From Bonsai by Deborah R. Koreshoff and Bonsai Techniques I John Naka. 

(1) Odd number when using 3-9 trees. When the numbers are more than 9 it is sometimes called multiple plantings. If many trees are used, it is acceptable to use an even number. 

(2) The trees are placed off center 1⁄3 of the way along the pot creating asymmetry. 

(3) Trees should all slant in the same direction. One exception to this rule is the fanned out setting. 

(4) If the direction of the slant is to the right, the largest tree and greatest number should be planted on the left, while the smallest trees and the more spacious feeling should exist on the right. 

(5) Height should be different as well as trunk thickness as this will create depth. 

(6) When viewing from the front and the side, no two trees should be in line. These points create depth and variety which are found in nature. 

(7) Choice of container is in relation to the size of the tallest tree. The container should be abut 2⁄3 the size of the longest tree.  Generally it is oval, rectangular, or free-form and of shallow depth. Medium depth pots are used for thick stocky trees.

(1) First work out a design you are aiming for on paper.
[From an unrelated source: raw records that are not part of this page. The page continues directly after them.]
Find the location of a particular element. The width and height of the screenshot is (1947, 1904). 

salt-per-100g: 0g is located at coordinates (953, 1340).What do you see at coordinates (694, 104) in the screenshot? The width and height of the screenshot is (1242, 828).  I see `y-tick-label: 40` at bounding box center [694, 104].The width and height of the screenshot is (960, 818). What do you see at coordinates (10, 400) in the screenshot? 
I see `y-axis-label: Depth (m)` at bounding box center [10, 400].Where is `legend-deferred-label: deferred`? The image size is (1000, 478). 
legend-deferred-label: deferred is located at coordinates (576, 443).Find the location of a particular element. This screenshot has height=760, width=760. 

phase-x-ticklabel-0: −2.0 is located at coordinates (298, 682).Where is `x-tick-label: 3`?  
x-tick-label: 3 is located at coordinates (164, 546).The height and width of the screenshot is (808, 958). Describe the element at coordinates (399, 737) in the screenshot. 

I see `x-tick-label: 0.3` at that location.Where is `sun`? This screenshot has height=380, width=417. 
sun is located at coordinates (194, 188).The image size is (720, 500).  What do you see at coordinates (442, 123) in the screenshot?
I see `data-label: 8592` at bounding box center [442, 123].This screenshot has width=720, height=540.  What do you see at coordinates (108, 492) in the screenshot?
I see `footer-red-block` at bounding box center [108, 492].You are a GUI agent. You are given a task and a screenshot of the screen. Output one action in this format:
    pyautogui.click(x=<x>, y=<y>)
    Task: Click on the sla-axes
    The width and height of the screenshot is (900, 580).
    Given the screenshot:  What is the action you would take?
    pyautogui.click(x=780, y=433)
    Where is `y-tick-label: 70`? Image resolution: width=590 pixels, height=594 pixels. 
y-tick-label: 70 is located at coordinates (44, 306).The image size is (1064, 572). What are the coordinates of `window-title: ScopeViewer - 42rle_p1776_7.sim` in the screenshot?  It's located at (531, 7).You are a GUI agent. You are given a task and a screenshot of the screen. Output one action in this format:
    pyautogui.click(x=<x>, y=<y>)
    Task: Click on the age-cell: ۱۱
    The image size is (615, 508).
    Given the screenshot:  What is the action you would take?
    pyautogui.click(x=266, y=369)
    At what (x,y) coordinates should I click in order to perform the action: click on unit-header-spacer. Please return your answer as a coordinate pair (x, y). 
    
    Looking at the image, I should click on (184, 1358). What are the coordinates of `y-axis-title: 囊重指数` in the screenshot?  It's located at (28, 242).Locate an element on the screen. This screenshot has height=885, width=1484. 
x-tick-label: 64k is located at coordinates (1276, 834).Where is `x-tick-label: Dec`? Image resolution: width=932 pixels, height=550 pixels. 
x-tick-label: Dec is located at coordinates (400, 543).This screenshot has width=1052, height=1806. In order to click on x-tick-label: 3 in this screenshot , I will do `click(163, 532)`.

Roughly sketch the position of your trees and the most important ones are the #1, #2, and #3 trees since they will give you the general direction of your asymmetrical triangle. 

(2) Remember that the tallest trees are in front, medium trees are in the middle and the smallest are in the back. This will give a better perspective (a close up view forest will have the trees placed in reverse order). 

(3) Begin to style your main tree, even #2. 

(4) Prepare your pot with the necessary tie downs using wire or string. 

(5) Remove your trees from the nursery pots and root prune. Place them in the pot in their positions. 

(6) If you are satisfied with their position, tie them down and fill the pot with Bonsai soil. 

(7) Make any other additions such as a “stream”, or rocks, or other decorative material. However, there are those that say to resist the desire to add figurines if you wish your design to be in the Japanese mode, otherwise, it will be a Chinese Penjing.